Kentucky saw a record number of new infections last week with nearly 5,000 cases reported. The case count in Louisville is up 25% since Labor Day with 1,100 new cases reported last week.
“We’ve been at this long enough to know what we can do to reduce the number of cases, we’ve done it several times, yet we’re having the largest number of cases right now,” he said.
The rising case count poses a problem for school districts, like Jefferson County Public Schools, still making plans for a return to in-person classes. JCPS Superintendent Dr. Marty Pollio said Friday cases of COVID-19 would need to decline for about two weeks before students return to school. He explained there would still be a virtual option even when in-person classes resume.
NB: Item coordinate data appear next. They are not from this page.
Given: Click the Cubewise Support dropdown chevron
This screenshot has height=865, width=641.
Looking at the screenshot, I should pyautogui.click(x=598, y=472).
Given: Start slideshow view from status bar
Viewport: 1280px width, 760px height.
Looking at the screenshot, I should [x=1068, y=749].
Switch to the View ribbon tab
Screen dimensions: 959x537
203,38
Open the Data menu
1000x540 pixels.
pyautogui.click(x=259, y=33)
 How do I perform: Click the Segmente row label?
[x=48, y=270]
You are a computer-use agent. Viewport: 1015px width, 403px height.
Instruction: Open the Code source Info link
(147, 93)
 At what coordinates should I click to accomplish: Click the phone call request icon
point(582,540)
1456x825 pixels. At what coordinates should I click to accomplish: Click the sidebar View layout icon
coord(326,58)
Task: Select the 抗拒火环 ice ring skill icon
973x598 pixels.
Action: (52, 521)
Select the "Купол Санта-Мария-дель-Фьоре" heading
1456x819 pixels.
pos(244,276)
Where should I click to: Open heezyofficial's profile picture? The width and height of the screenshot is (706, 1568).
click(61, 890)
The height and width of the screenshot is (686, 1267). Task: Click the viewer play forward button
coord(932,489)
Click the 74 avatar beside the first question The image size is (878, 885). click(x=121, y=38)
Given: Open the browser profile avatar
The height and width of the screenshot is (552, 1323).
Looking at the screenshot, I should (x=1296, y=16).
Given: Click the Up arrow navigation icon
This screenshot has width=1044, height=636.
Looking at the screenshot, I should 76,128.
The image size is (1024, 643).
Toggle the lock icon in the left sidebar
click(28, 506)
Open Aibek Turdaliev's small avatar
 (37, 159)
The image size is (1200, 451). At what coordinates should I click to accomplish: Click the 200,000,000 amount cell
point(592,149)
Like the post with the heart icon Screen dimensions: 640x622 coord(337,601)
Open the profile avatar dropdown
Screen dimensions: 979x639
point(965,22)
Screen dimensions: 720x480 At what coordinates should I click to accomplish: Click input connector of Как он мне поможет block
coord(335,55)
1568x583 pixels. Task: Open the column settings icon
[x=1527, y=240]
“The amount of cases in our community have a direct impact on whether we go to school or not, if we want our kids back in school we need the number of cases per 100,000 to drop, it’s that simple,” he said.
Pollio proposed that students don’t return to campus until the following dates:
- Oct 22: Elementary students return
- Oct 29: Sixth and ninth-grade students return
- Nov 2: All other grades return
Pollio said he and JCPS board members would like to see the district move from the “orange zone” (10 - 25 cases/100,000 people daily) to the “yellow zone” (1 - 10 cases/100,000 people daily).
“I’m not saying it has to be in yellow, all 10 days in a row, or two weeks in a row,” he said, “but we are looking for some consistency and trends where we know it’s heading in the right direction.”
Beshear said Monday he has confidence in Kentucky schools preparing for “some version” of in-person classes as long as they follow guidance from the state.
“If the approach is ‘we’re going to do what we want to do no matter what,’ then you can’t manage the virus in that way,” he said.
The JCPS board of education will meet Tuesday to consider Pollio’s recommendations for in-person classes.